Coloring for BlockBandedMatrix also has a cyclic form as it has a banded structure in a block level. For a BlockBandedMatrix with equal block widths w , the reptend would be [1,2,...,w,w+1,...,2*w,2*w+1,...,D*w] where D=lambda+mu+1 is the block bandwidth. For a BlockBandedMatrix with different block widths, we need to reserve colors for the maximum block widths of every D-th blocks. For example, the following BlockBandedMatrix has lower/upper block bandwidth of 0 and 1 with block widths of 1,2,3,4, so its color vector would be [1, 4,5, 1,2,3, 4,5,6,7].
+-+--+---+----+
|x|xx|ooo|oooo|
|x|xx|ooo|oooo|
|x|xx|ooo|oooo|
|x|xx|ooo|oooo|
+-+--+---+----+
|o|xx|xxx|oooo|
|o|xx|xxx|oooo|
|o|xx|xxx|oooo|
+-+--+---+----+
|o|oo|xxx|xxxx|
|o|oo|xxx|xxxx|
+-+--+---+----+
|o|oo|ooo|xxxx|
+-+--+---+----+
For a BandedBlockBandedMatrix, the only difference is that the colors inside a block could collapse from trivially increasing sequence to a cycling sequence due to its inner banded structure. The following BandedBlockBandedMatrix has lower/upper block bandwidth of 1 and 0, lower/upper subblock bandwidth of 1 and 1, and block widths of 4,3,2,1. Its analytical color vector would be [1,2,3,1, 4,5,6, 1,2, 4]
+----+---+--+-+
|xxoo|ooo|oo|o|
+----+---+--+-+
|xxoo|xxo|oo|o|
|xxxo|xxx|oo|o|
+----+---+--+-+
|oooo|xxo|xx|o|
|oooo|xxx|xx|o|
|oooo|oxx|ox|o|
+----+---+--+-+
|oooo|ooo|xx|x|
|oooo|ooo|xx|x|
|oooo|ooo|ox|o|
|oooo|ooo|oo|o|
+----+---+--+-+
A structured matrix A could be iterated like this:
rowinds,colinds=findstructralnz(A)
for i = 1:length(rowinds)
rowind=rowinds[i]
colind=colinds[i]
A[rowind,colind]=...
end
We implement findstructralnz(A) in ArrayInterface.jl for structured matrices. The function returns two indexable (implemented getindex) objects containing row and column indexes. The indexable object is a struct that stores the information needed to calculate the coordinates of the i-th entry. The getindex function (colinds[i] <=> getindex(colinds,i)) then calculates the coordinates on the fly. The speed of such iteration is dependent on two factors: cache missing rate and indexing speed. The first one could be optimized by giving entries in their memory order while the second one is fixed by the matrix type (and thus the type of indexable object). Therefore, this method is only efficient for those with fast indexing including Diagonal, Bidiagonal, Tridiagonal, BandedMatrix and SparseCSC. It would be very slow for BlockBandedMatrix and BandedBlockBandedMatrix.

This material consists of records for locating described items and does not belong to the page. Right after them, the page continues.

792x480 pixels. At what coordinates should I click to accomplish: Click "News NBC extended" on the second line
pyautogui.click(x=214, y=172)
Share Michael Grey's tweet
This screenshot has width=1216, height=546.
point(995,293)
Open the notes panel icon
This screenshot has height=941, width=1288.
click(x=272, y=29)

Special treatment is made for BlockBandedMatrix and BandedBlockBandedMatrix in colored jacobian to keep iteration efficient. The code is coupled with colored jacobian so no general API is exposed. Generally, we exploit the block-shape memory layout to make it fast. Please check SciML/DifferentialEquations.jl#483 for further information.

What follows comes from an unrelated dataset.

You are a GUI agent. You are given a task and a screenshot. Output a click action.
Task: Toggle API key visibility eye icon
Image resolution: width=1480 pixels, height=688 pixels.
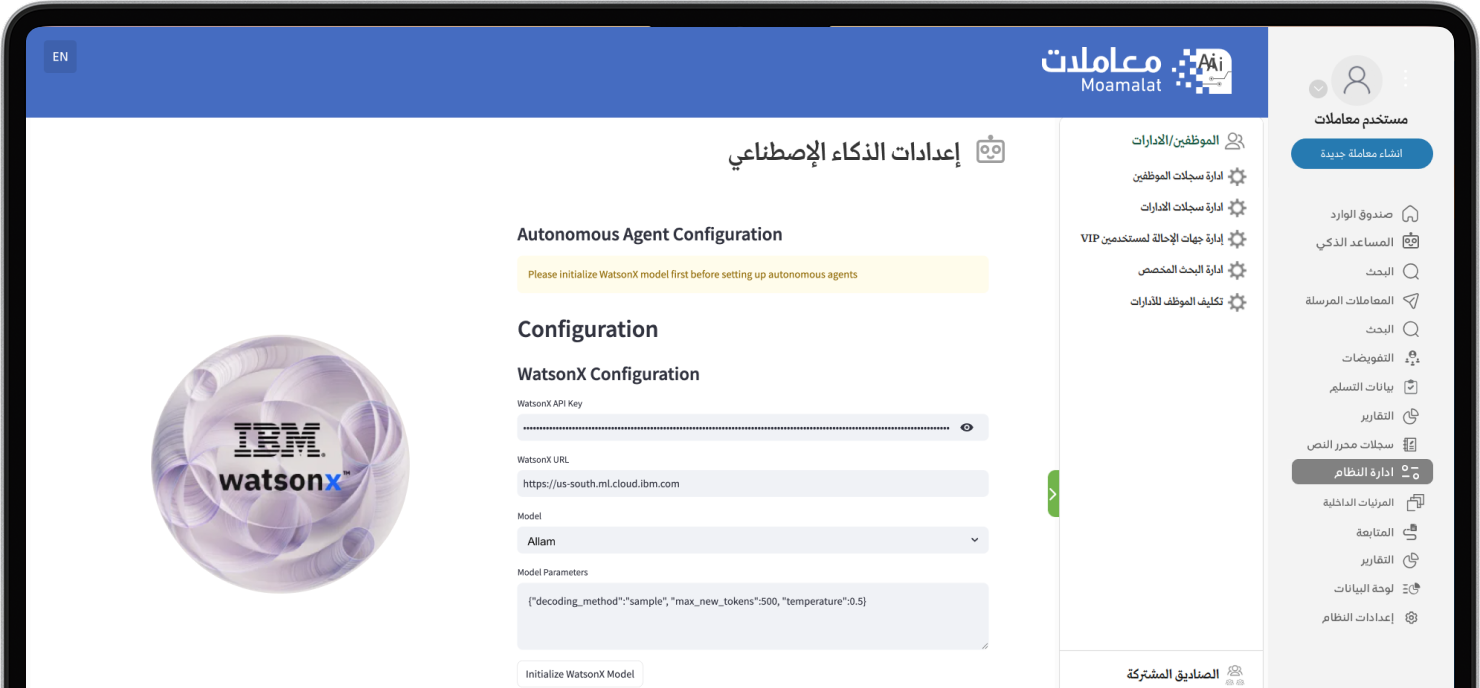click(967, 427)
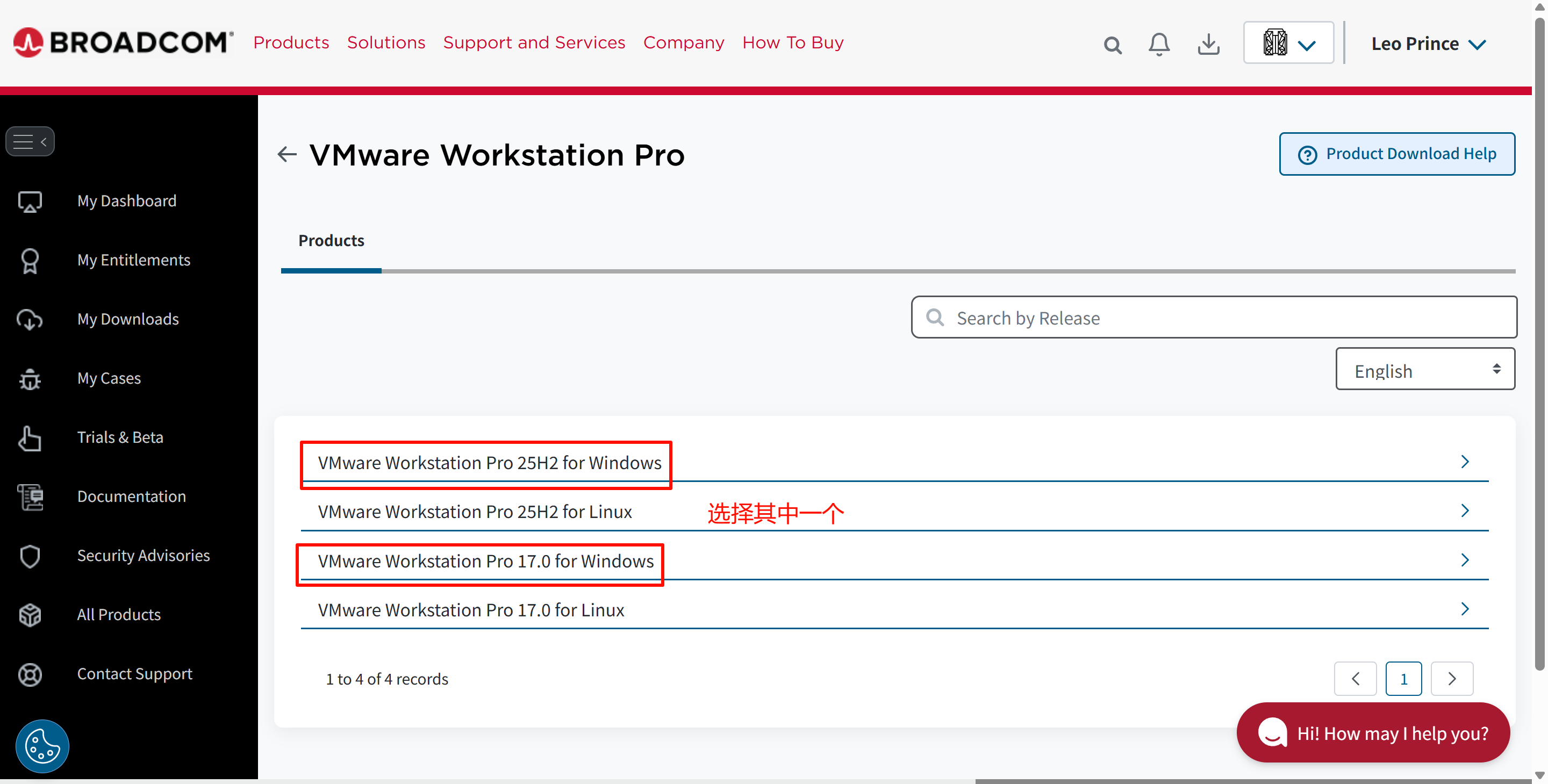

In order to switch on colored jacobian when using OrdinaryDiffEq.jl, one has to supply an ODEFunction object with colorvec and jac_prototype specified. Usually the colorvec is an integer array indicating the color of each column of the Jacobian matrix while the jac_prototype is a matrix indicating the sparsity of the Jacobian matrix. If colorvec is specified, jac_prototype can not be a dense matrix since it does not hold sparsity information.